→ **Source**
start

Well, when we got there, we found a completely different scene. The parking lot has been paved and there is a toll booth with someone taking $10 for parking. We paid our $10 and searched for a parking spot. I don’t know how many spaces they have available, but there were only a couple left when we arrived about an hour before sunset. There could be 100 spaces, or more. People come in groups, and there are even tour buses that drop people off here, so just because there are 100 spaces, doesn’t mean there are only 100 or 200 people.
This area was upgraded with new parking and a toll booth in the last year to accommodate the crowds of people who have been showing up at this once ignored location. The trail has also been re-routed so that more people can access the bend. The trail now curves around the hill rather than going right over it, so it’s less steep, but there is still a slight decline to the overlook, and a slight incline on the way back to the parking lot. This shouldn’t cause a problem for most people, and in fact, I think you could even do it in a wheelchair. The problem is getting a decent viewpoint once you arrive at the location.
To my great relief, the main section of the viewpoint has been fenced off, so you can stand right at the edge and photograph the bend without the fear of falling over the edge. When I got there the fence line was packed with people, but I decided to sort of elbow my way in there, since I think this location is best for photographing the bend, and also, as fate would have it, it has the fence now. I found a spot and held my ground. Only one couple asked me to move so I wouldn’t be in their selfie. I backed away to get out of their frame, and then moved right back where I was.
I’m guessing, but there must have been 500 people present for sunset at this location. A fair number stood back behind the fence, but there are cliffs and rocks on either side that people were climbing on, climbing over, crawling over, and sitting on. The drop from this unfenced area is probably around 1,000 feet. There were people here from all over the world, if the languages I overheard are any indication. This included some languages I couldn’t identify, but may have been Eastern European of some kind, as well as Asian languages of various kinds. Most of these people speak English as well as their native tongue and flip back forth between the two with ease. I took 4 years of Spanish in high school, and still can’t speak it, although it’s probably the one language other than English that I can at least understand.
I took several snaps with my iPhone of the tourists climbing over and standing on the rocks because frankly, they seemed a bit cavalier in their actions. Every year I hear at least a couple stories of people who fall into canyons and off cliffs and die taking selfies or having their photos taken in locations like this. There was a group of tourists who were taking selfies with a super long selfie stick so they could get the whole canyon behind them into the frame and standing right at the furthest edge possible before falling off. I’m very grateful that they didn’t fall off because that’s a situation I wouldn’t have wanted to witness in any event. Everyone survived sunset that evening. Whew!

end

→ **Material for this task**

start

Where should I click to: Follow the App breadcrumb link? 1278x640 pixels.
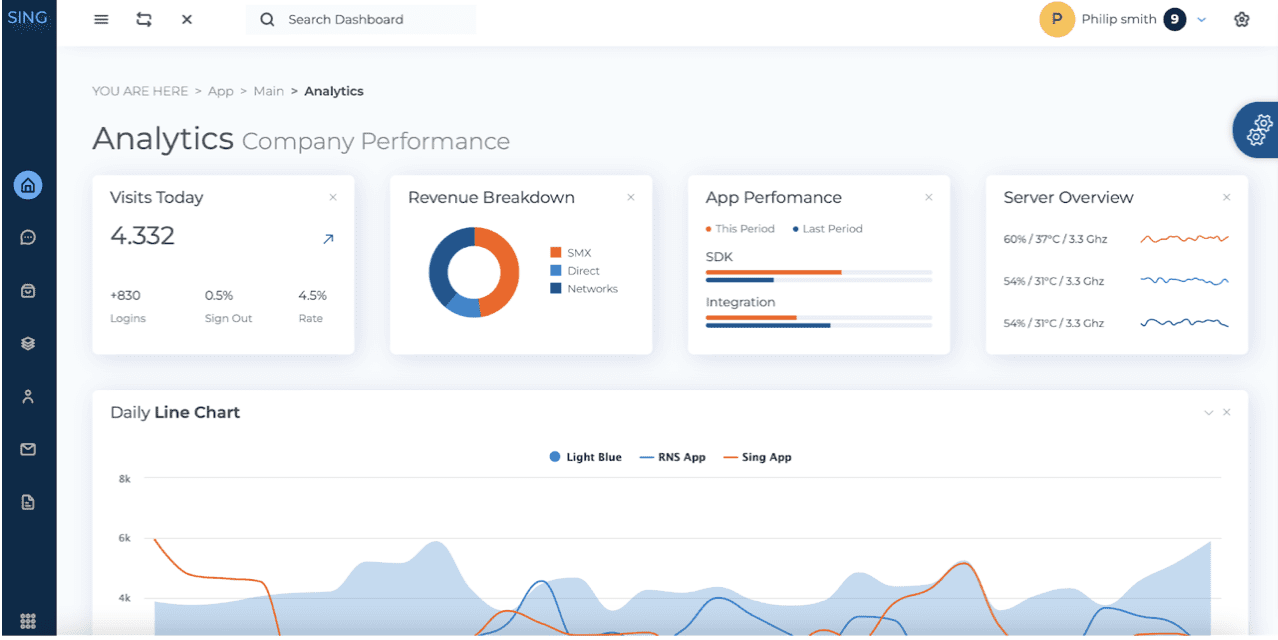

end
start

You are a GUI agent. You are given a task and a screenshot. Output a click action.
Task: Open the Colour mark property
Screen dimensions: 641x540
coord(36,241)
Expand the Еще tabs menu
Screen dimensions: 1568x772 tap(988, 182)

end

→ **Job 1**
Repeat word for word the part of the text about the canyon overlook from "I’m guessing, but" to "at least understand.".
→ **Job 2**
Show every line in the rows that contains the string "click", copied unchanged. Case counts.
The text about the canyon overlook and the rows have no connection to each other.

→ **Task result 1**
I’m guessing, but there must have been 500 people present for sunset at this location. A fair number stood back behind the fence, but there are cliffs and rocks on either side that people were climbing on, climbing over, crawling over, and sitting on. The drop from this unfenced area is probably around 1,000 feet. There were people here from all over the world, if the languages I overheard are any indication. This included some languages I couldn’t identify, but may have been Eastern European of some kind, as well as Asian languages of various kinds. Most of these people speak English as well as their native tongue and flip back forth between the two with ease. I took 4 years of Spanish in high school, and still can’t speak it, although it’s probably the one language other than English that I can at least understand.

→ **Task result 2**
Where should I click to: Follow the App breadcrumb link? 1278x640 pixels.
You are a GUI agent. You are given a task and a screenshot. Output a click action.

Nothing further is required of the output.